TEXT FOR ANALYSIS
All of us that work in the automotive field see the importance of thinking ahead and being prepared. This applies not only to the maintenance needs of a vehicle, but also to things like driving conditions, weather, and the potential for emergencies. We, at Moon Township Automotive, put this together as a guide for you.
Summer is winding down and Fall is approaching. It’s time to clean out your car and restock your supplies so that you can be prepared for anything.
Summer Car Stocked Up
The best way to stay safe, happy and carefree during the summer driving months is to make sure that you have some things on-hand, in your car, in the event of an emergency. We happen to agree with SafeWise, that the list of items you have in your car should include the following:
- Water. The hot temperatures of summer increase your risk of dehydration. This risk is further increased if you’re physically active during your road trip — like when you pack the car or change a tire. Make sure to stay hydrated by always keeping plenty of water on hand.
- Multipurpose Tools. You never know what tools you might need on a road trip — but you certainly don’t want to pack a full-blown toolbox. Instead, buy a multipurpose device…[they are] compact and lightweight, so it can be stored in one of your vehicle’s storage compartments, your pocket, or your purse.
- Warning Devices. Anything from a mechanical breakdown to a traffic accident can render your car inoperable and create a dangerous situation for you and other drivers…To help avoid a breakdown on the road, have your vehicle thoroughly evaluated by a certified mechanic before your trip.
- First Aid Kit. Whether you’re driving around town or across the country, it’s always a good idea to keep a well-stocked first aid kit in your car. Make sure your first aid kit includes bug repellent and sunscreen during the summer, and if a family member or pet needs prescription medicine, pack at least one day’s worth.
- Sun Shelter. If your car breaks down and the air conditioning stops working, it won’t take long before your vehicle becomes uncomfortably or even dangerously hot. A pop-up shelter is an affordable, effective way to help your family keep cool outside of your vehicle.
- Portable Cellphone Charger. Travelers rely on their cellphones for everything from directions to restaurant recommendations. A cell phone is also a necessity if you need to call 911 or a tow truck. Keep a portable cellphone battery charger on hand in case your car stops working or you need to leave your vehicle.
- Fire Extinguisher. The National Fire Protection Association (NFPA) reports that an average of 17 automobile fires occur every hour. Keeping a fire extinguisher in your vehicle can help prevent a small fire from becoming unmanageable. Be sure the fire extinguisher is rated for Class B and Class C fires by the NFPA, and keep it strapped down in the trunk of your vehicle when not in use.
Other items that they highly recommend you consider carrying in the car include a spare tire and a good tire jack, a lug wrench, as well as a portable battery charger.

PROBLEM SET
**1)** In the car emergency supplies guide, what fire classes should a vehicle fire extinguisher be rated for?
**2)** Carry on the car emergency supplies guide from its last sentence.

INFORMATION PROVIDED
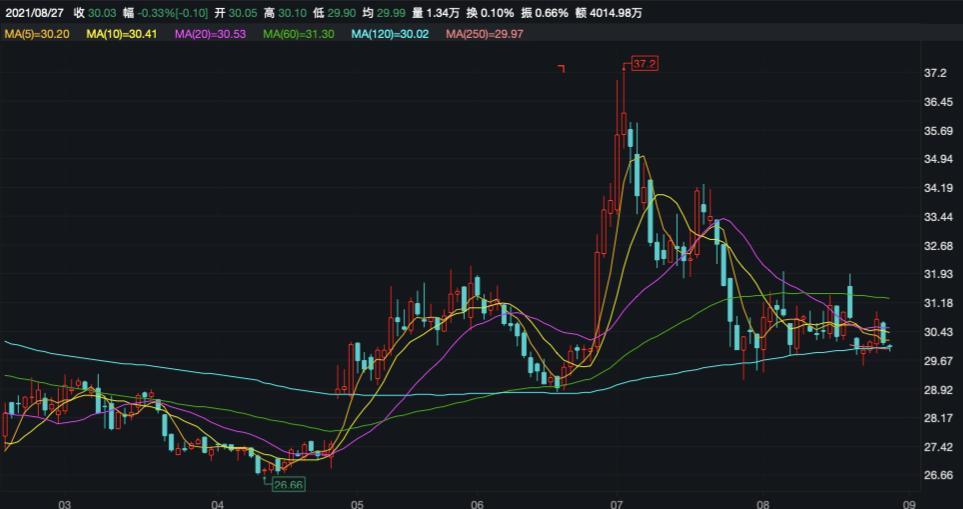Select the green MA(60)=31.30 indicator
The width and height of the screenshot is (963, 509).
pos(300,34)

ANSWERS TO THE PROBLEMS
**1)** It should be rated by the NFPA for Class B and Class C fires.

**2)**
Some of these items have expiration dates on them, some will be great to have year round, and some you can take out of your car and put away in preparation for next summer, as you tip over into the fall.
Your Car Should Have These On Board In The Fall
The fall is a little bit harder to prep for. This is because the summer is still lingering around and you can have some very hot days, and yet winter is around the corner and the temperatures can drop fast. In fall, one day you might face temps that soar into the high 80s or even 90s, then within a day or two have a cold rainy day that could induce hypothermia. As the seasons become even more unpredictable with climate change, this becomes even more important to pay attention to.
So our list for what to have in your car during this volatile season includes holdovers from the summer and what you will want to have if you find yourself stuck in the cold. So don’t clean out those summer stocks immediately after Labor Day, maybe wait until you hit Halloween or Thanksgiving (especially if you are driving to visit family), but do add the following:
National Dispatch recommends installing all-season floor mats, “Consider investing in all-weather floor mats. These mats are long-lasting to protect your car’s floors against water, snow, dirt, and grime. These mats will even shield your car from stains and spills. They also do a good job for holding up against general wear and tear. You can use them all year long, not just in the colder months.”
In addition, we feel pretty strongly about making sure that with the shorter daylight hours you carry a flashlight and a spare set of batteries, as well as a bag stuffed with a sweatshirt and a blanket, just in case.
Facing Winter Is Not For The Faint of Heart
As it gets colder, you need to think about things like ice on the roadways. Carrying kitty litter or rock salt with you can help you get traction in the event of an emergency. (Source). Gloves, hats, and waterproof boots can also help to keep you dry and warm. And in the age of GPS and cell phones, most of us have left behind the idea of paper maps, but there is a lot to be said about keeping a good map of the area you are driving in handy in case your car dies and you have either no cell coverage or you lose the charge on your phone and have to hoof it to get help. And don’t forget to have an ice scraper and some extra windshield washer fluid on hand.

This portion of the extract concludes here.